■ **Work to complete**
Would you transcribe exactly the lines from the one containing "Task: Click the Extract step box" to the last line of the data below, both ends included, but none of the pictures?

■ **Exercise data**
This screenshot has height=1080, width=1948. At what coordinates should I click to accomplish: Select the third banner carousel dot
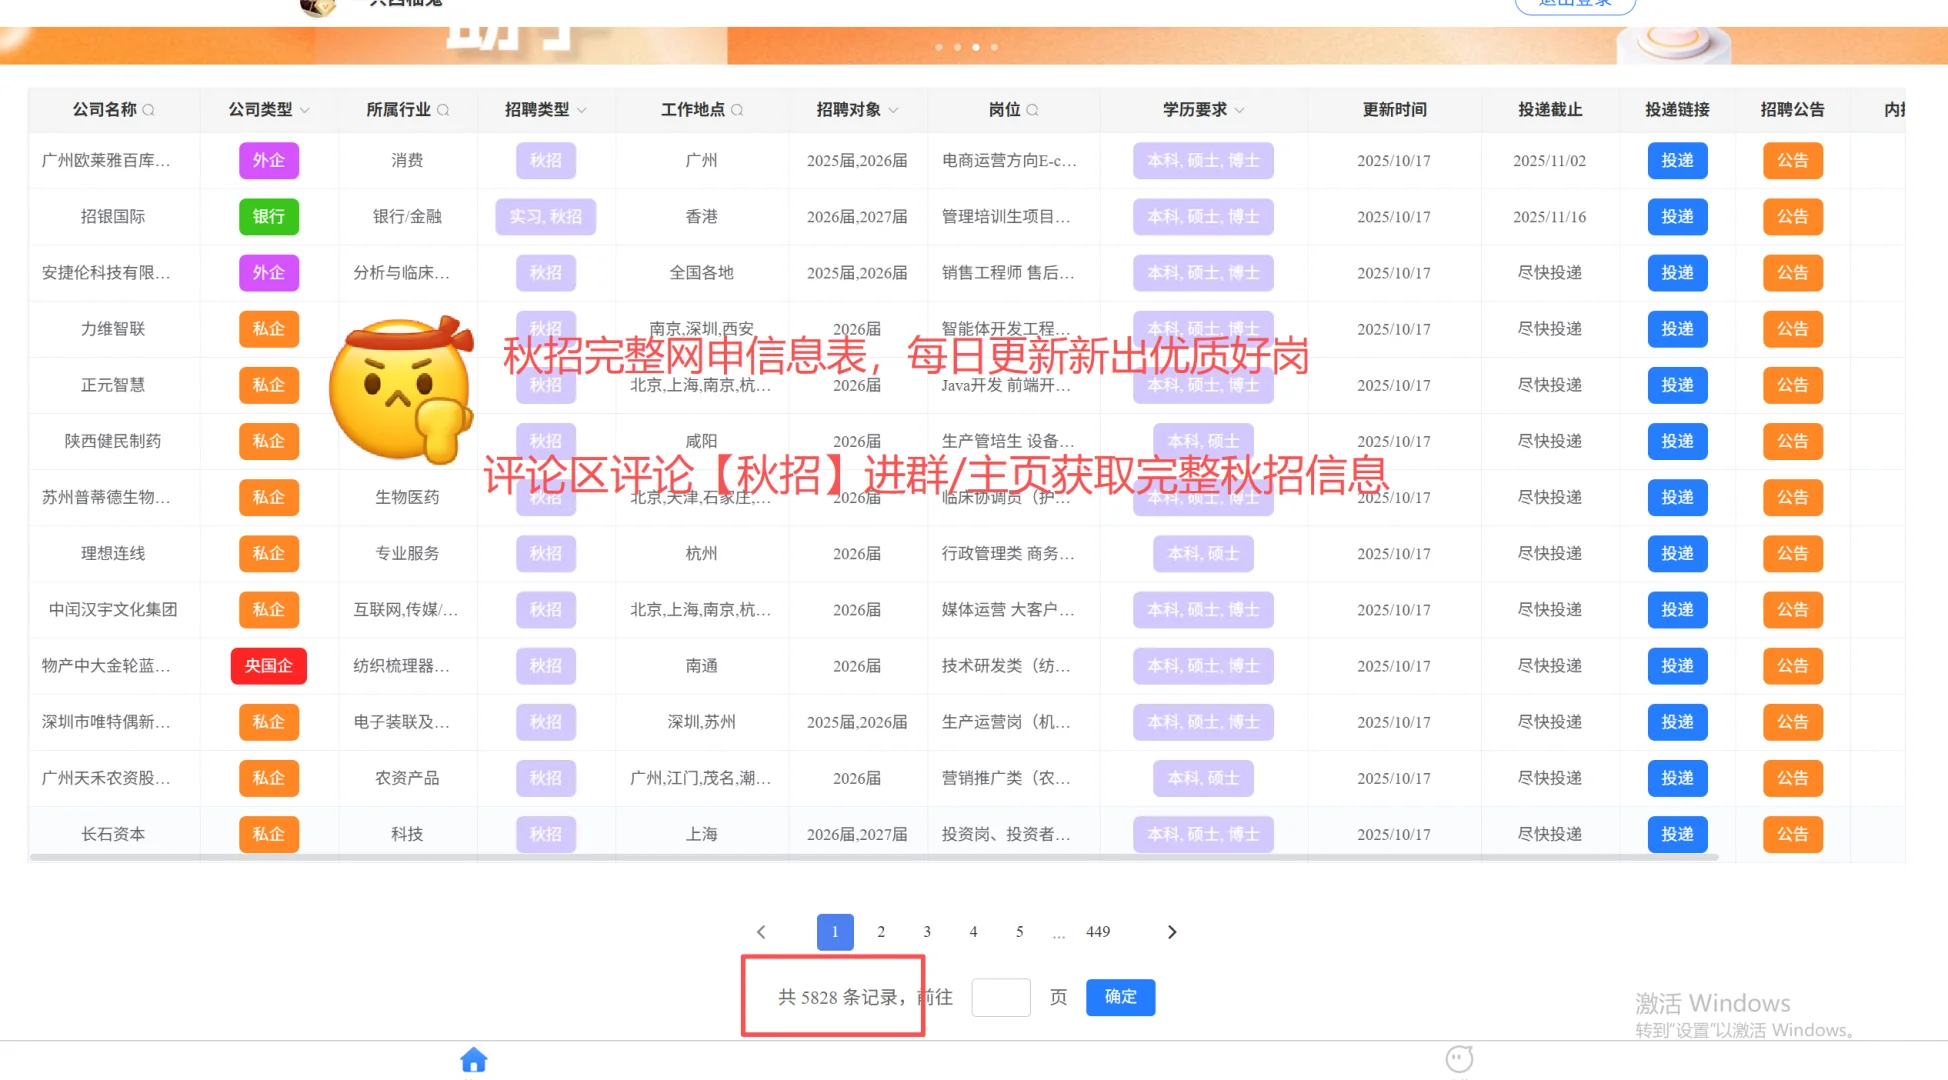pos(976,47)
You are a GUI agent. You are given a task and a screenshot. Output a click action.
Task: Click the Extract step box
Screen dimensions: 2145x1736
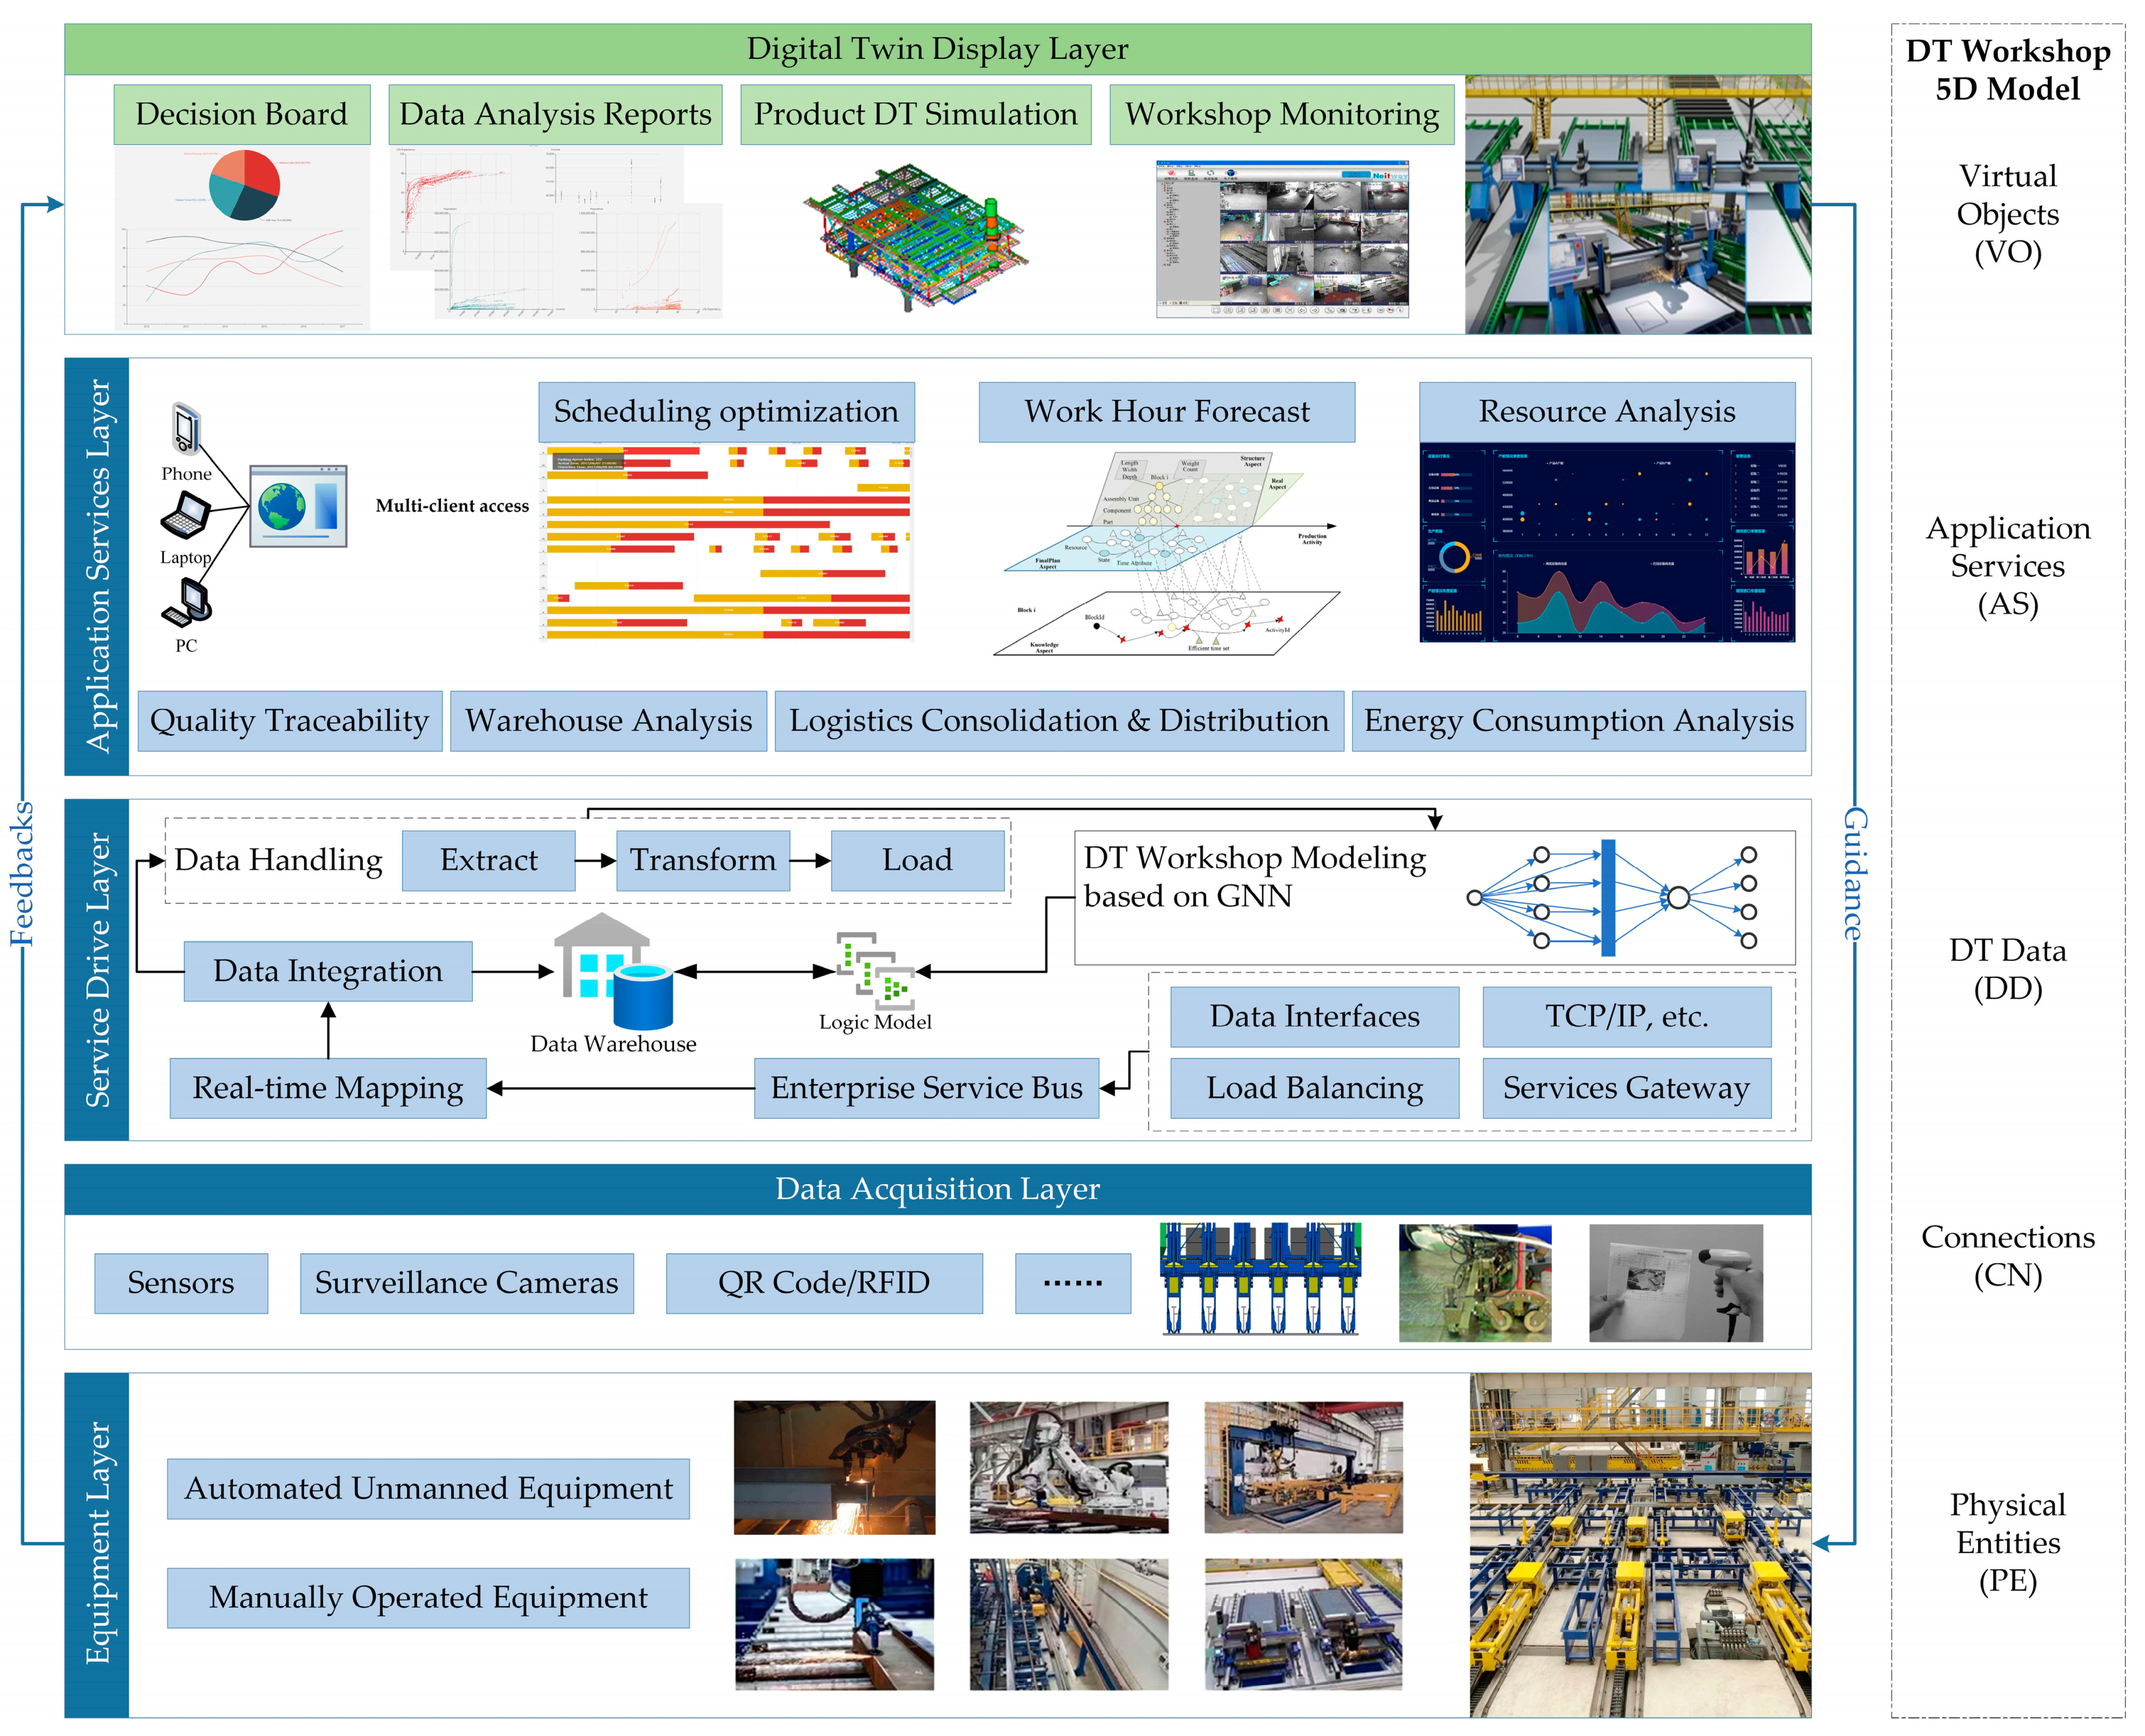pyautogui.click(x=488, y=860)
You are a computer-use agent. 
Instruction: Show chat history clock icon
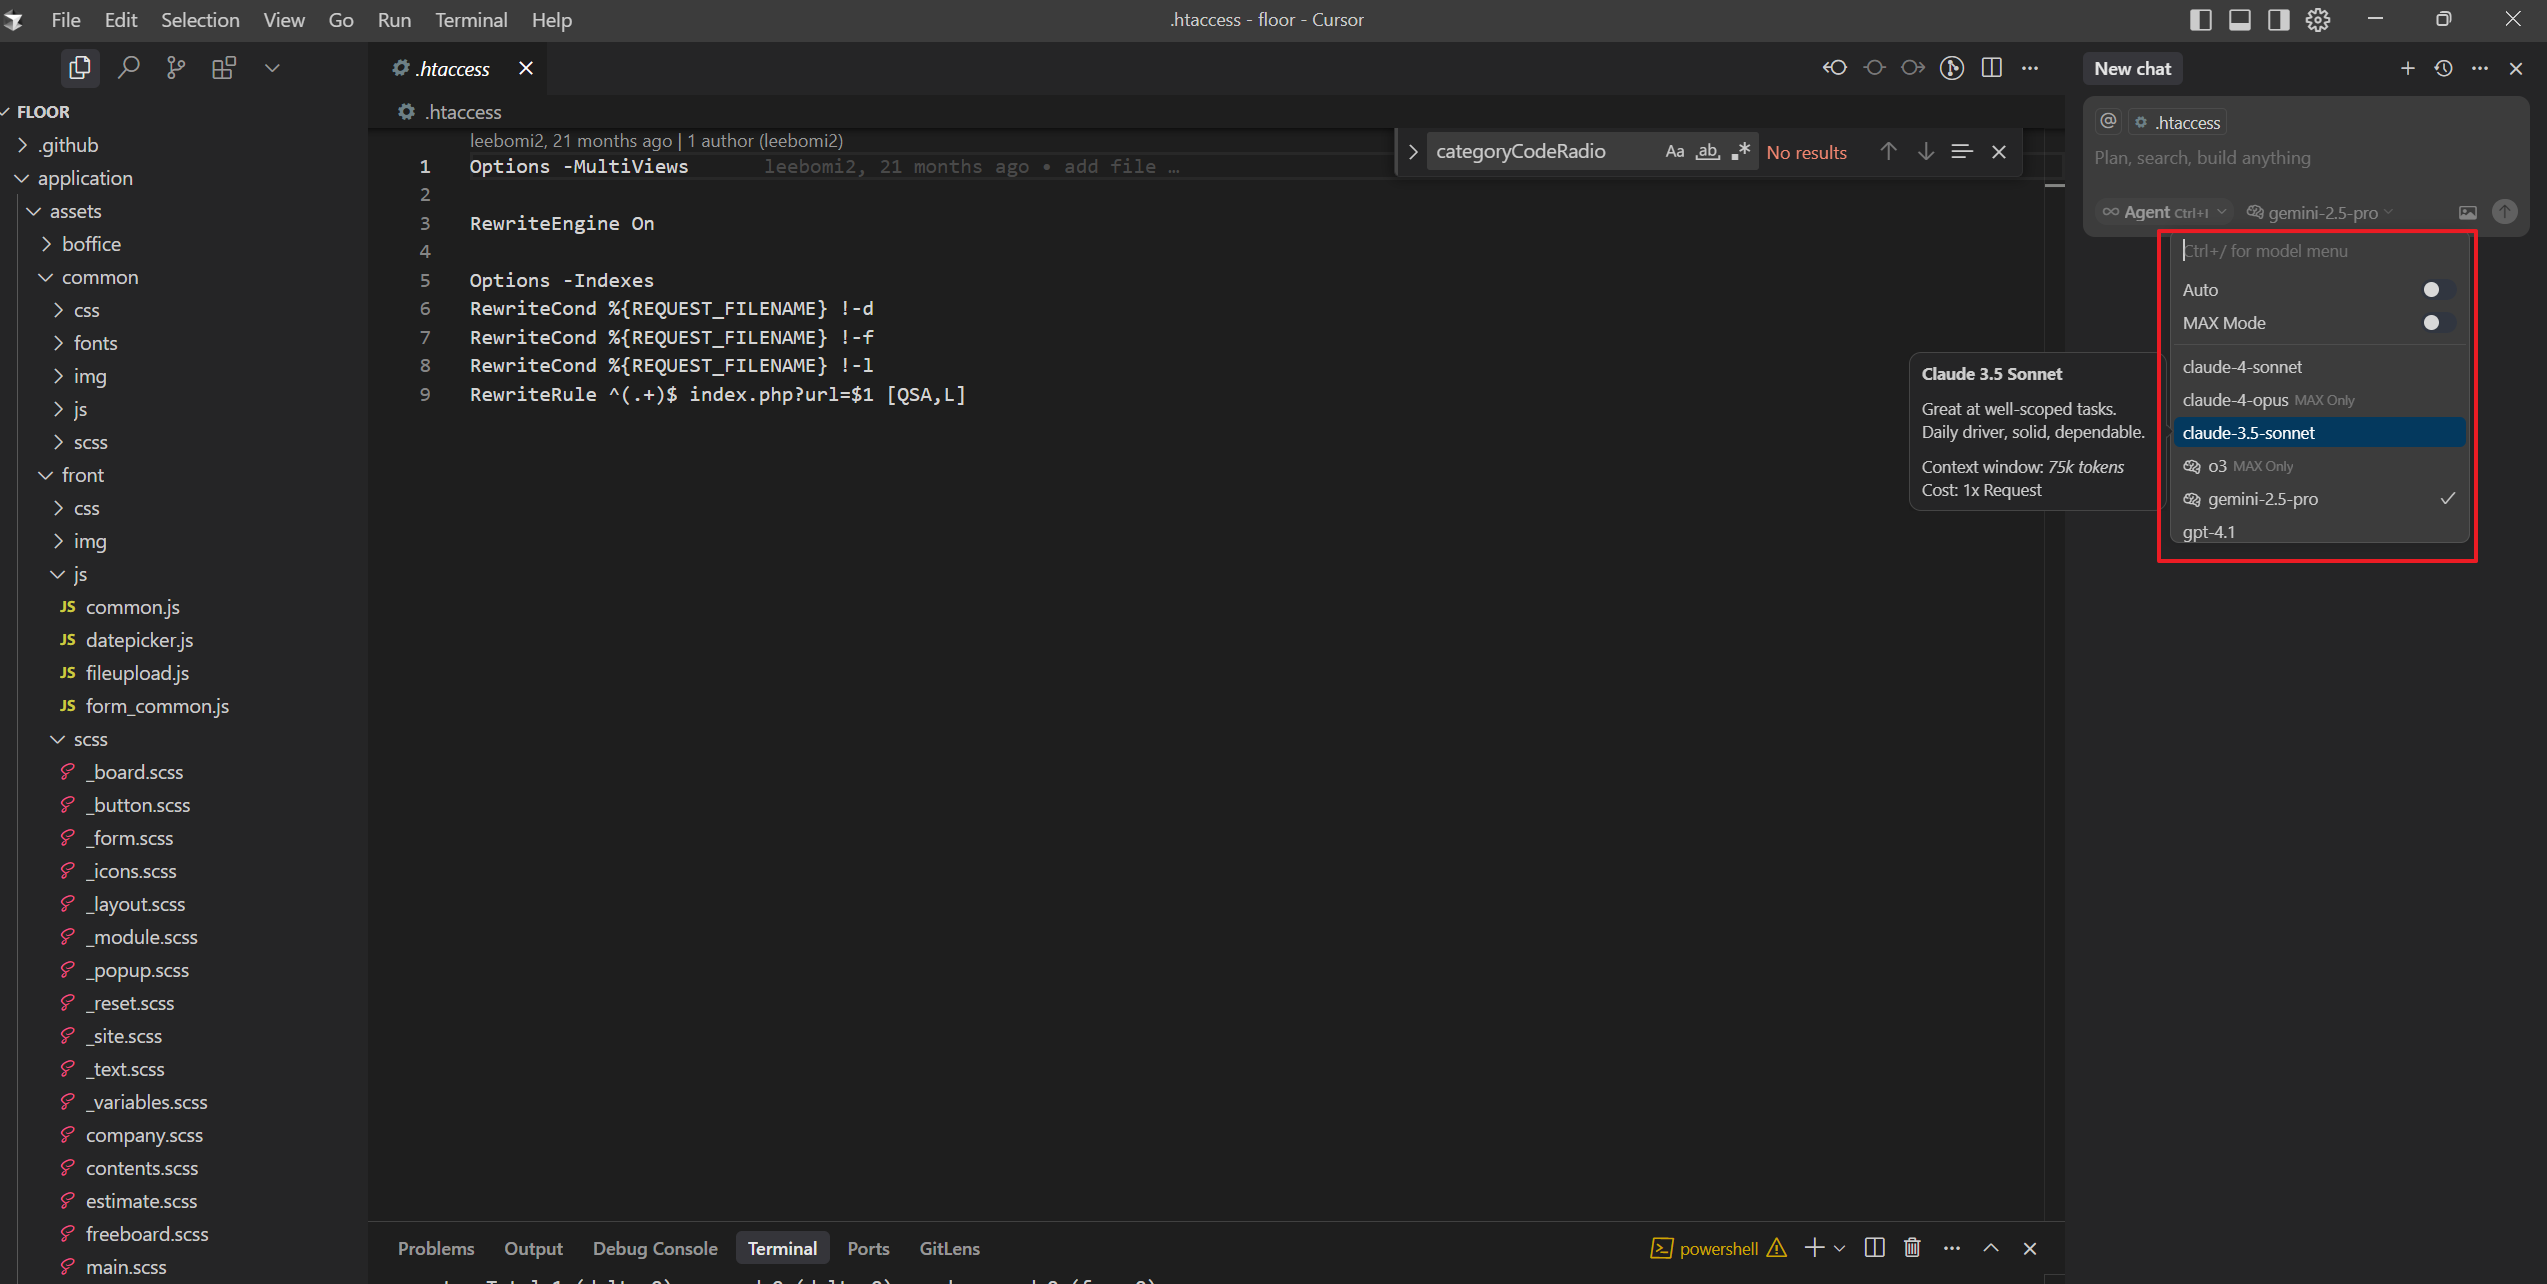[2443, 68]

■ **Output for this task**
Task: Click the Extract step box
Screen dimensions: 2145x1736
pyautogui.click(x=488, y=860)
You are a computer-use agent. 
Instruction: Show chat history clock icon
[2443, 68]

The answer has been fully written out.